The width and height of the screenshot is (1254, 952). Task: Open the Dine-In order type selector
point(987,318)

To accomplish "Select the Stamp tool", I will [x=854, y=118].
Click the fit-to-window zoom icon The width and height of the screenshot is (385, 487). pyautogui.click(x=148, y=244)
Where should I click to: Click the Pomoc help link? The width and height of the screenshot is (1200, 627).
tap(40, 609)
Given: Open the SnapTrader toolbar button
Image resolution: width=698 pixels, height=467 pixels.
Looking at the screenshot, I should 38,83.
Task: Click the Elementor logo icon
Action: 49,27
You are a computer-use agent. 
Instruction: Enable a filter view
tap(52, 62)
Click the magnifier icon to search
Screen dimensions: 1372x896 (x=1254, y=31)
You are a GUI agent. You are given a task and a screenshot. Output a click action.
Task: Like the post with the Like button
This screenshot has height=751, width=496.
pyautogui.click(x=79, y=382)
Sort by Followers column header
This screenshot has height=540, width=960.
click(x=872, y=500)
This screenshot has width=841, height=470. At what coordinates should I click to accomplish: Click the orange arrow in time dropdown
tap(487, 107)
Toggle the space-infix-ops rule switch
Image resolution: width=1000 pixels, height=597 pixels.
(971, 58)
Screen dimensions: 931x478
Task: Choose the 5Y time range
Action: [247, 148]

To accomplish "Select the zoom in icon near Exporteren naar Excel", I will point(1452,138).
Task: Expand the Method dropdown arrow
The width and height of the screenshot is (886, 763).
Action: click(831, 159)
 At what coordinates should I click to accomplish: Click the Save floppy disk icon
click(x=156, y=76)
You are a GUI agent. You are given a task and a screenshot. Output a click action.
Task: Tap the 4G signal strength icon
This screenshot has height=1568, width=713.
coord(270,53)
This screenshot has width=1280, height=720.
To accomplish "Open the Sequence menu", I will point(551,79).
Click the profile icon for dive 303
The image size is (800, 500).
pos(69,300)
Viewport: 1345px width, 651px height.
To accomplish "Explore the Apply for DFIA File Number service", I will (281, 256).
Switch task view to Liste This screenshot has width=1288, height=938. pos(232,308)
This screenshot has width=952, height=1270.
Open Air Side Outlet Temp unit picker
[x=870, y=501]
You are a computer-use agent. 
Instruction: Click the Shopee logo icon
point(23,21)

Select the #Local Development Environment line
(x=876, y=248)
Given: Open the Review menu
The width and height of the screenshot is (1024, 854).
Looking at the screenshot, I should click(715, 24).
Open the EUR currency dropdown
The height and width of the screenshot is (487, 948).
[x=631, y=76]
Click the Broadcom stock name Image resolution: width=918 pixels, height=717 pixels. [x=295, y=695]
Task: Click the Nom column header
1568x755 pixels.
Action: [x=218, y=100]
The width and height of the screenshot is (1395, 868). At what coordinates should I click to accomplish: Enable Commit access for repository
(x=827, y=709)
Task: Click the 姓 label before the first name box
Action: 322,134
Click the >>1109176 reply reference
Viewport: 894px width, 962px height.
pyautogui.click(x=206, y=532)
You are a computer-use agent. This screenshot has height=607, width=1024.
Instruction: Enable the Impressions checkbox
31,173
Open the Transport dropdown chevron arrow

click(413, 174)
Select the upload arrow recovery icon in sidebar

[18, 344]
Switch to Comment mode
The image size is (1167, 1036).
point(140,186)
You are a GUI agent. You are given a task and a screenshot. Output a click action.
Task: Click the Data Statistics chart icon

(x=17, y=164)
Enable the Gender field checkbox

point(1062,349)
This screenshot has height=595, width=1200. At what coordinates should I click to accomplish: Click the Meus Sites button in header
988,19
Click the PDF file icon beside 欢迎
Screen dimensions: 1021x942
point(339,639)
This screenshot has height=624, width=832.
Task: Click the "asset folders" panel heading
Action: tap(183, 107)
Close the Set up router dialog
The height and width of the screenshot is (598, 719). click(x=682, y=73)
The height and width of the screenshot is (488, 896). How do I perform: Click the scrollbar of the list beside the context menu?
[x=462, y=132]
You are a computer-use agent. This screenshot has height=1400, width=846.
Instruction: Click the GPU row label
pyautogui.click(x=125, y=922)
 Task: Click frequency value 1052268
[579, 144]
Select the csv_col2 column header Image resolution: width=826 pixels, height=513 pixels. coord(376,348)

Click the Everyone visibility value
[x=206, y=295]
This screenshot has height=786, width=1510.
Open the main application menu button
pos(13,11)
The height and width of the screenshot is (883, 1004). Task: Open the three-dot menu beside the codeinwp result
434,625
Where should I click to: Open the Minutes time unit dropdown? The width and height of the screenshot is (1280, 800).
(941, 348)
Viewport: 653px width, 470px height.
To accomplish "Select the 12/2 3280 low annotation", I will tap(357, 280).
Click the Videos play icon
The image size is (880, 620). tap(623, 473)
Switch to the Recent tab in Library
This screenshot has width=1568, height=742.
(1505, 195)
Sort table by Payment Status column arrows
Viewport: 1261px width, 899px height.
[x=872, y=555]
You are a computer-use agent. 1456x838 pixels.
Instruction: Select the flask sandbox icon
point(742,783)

--- --- ---

_Task requirements_
Rewrite everything from the line containing "Sort by Followers column header" down to the line containing "I will point(551,79).", putting "drop-down" wherever "dropdown" appears and leaving the rest untouched.

_Written response_
Sort by Followers column header
This screenshot has height=540, width=960.
click(x=872, y=500)
This screenshot has width=841, height=470. At what coordinates should I click to accomplish: Click the orange arrow in time drop-down
tap(487, 107)
Toggle the space-infix-ops rule switch
Image resolution: width=1000 pixels, height=597 pixels.
(971, 58)
Screen dimensions: 931x478
Task: Choose the 5Y time range
Action: [247, 148]

To accomplish "Select the zoom in icon near Exporteren naar Excel", I will point(1452,138).
Task: Expand the Method drop-down arrow
The width and height of the screenshot is (886, 763).
Action: click(831, 159)
 At what coordinates should I click to accomplish: Click the Save floppy disk icon
click(x=156, y=76)
You are a GUI agent. You are given a task and a screenshot. Output a click action.
Task: Tap the 4G signal strength icon
This screenshot has height=1568, width=713.
coord(270,53)
This screenshot has width=1280, height=720.
To accomplish "Open the Sequence menu", I will point(551,79).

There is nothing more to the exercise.